» **Provided records**:

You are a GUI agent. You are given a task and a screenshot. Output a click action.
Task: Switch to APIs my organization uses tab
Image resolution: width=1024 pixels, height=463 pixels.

...

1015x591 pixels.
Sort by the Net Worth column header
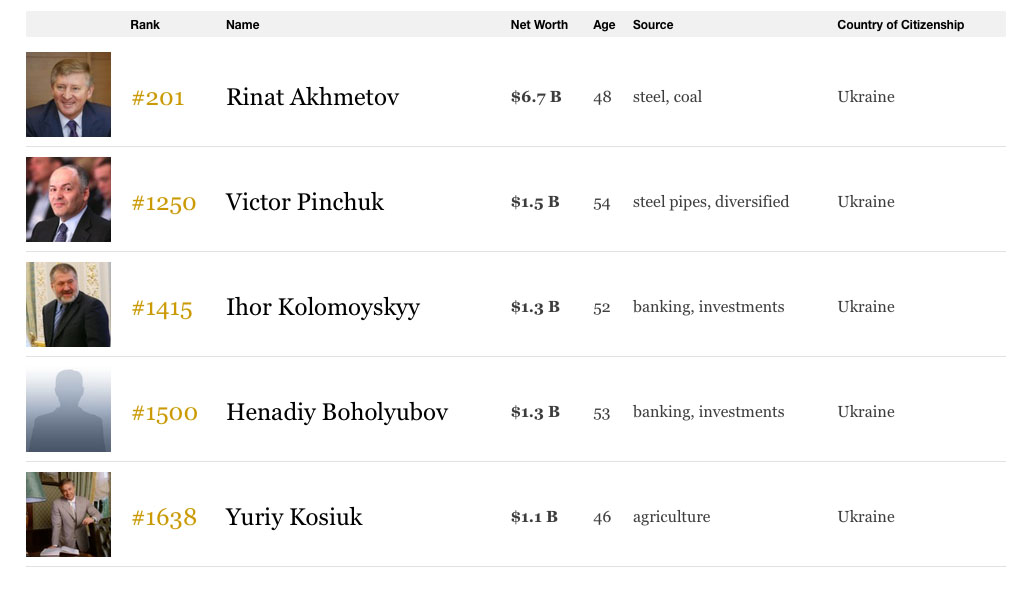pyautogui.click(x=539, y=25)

» **Problem to solve**: Of all the entries above, retype exactly the lines from the line with "You are a GUI" to the line with "Image resolution: width=1024", both included, and no others.

» **Final answer**:
You are a GUI agent. You are given a task and a screenshot. Output a click action.
Task: Switch to APIs my organization uses tab
Image resolution: width=1024 pixels, height=463 pixels.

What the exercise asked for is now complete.